(Data Opens)

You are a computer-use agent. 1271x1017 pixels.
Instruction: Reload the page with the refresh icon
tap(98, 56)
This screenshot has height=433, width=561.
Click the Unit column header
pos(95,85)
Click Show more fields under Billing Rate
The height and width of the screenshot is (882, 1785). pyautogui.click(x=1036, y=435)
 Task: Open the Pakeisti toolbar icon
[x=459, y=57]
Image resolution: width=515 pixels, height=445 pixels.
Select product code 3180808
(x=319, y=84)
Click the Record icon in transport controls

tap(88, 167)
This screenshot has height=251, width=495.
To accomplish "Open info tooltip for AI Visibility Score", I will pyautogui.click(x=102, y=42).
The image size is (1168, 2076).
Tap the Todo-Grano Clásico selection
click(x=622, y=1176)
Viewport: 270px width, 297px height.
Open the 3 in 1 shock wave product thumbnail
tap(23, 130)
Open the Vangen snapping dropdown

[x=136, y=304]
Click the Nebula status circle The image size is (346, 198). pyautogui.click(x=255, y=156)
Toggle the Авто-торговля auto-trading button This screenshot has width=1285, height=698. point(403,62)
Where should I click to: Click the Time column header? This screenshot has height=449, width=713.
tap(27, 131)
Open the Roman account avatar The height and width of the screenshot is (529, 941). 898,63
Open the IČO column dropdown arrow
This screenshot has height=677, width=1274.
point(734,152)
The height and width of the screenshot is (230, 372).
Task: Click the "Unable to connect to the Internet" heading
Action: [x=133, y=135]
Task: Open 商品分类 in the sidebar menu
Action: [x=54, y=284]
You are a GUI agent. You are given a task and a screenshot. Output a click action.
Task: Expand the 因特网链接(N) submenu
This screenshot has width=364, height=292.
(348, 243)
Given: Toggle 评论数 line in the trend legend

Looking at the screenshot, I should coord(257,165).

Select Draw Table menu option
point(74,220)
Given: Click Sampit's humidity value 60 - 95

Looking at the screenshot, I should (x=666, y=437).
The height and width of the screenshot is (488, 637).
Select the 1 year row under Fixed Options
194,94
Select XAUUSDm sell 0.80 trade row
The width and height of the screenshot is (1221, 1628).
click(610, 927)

(Data Closes)

** Requirement **
Could you output exactly the lines from the one containing "Open the IČO column dropdown arrow" to the end of the entries above, both included, and no others?

** Solution **
Open the IČO column dropdown arrow
This screenshot has height=677, width=1274.
point(734,152)
The height and width of the screenshot is (230, 372).
Task: Click the "Unable to connect to the Internet" heading
Action: [x=133, y=135]
Task: Open 商品分类 in the sidebar menu
Action: [x=54, y=284]
You are a GUI agent. You are given a task and a screenshot. Output a click action.
Task: Expand the 因特网链接(N) submenu
This screenshot has width=364, height=292.
(348, 243)
Given: Toggle 评论数 line in the trend legend

Looking at the screenshot, I should coord(257,165).

Select Draw Table menu option
point(74,220)
Given: Click Sampit's humidity value 60 - 95

Looking at the screenshot, I should (x=666, y=437).
The height and width of the screenshot is (488, 637).
Select the 1 year row under Fixed Options
194,94
Select XAUUSDm sell 0.80 trade row
The width and height of the screenshot is (1221, 1628).
click(610, 927)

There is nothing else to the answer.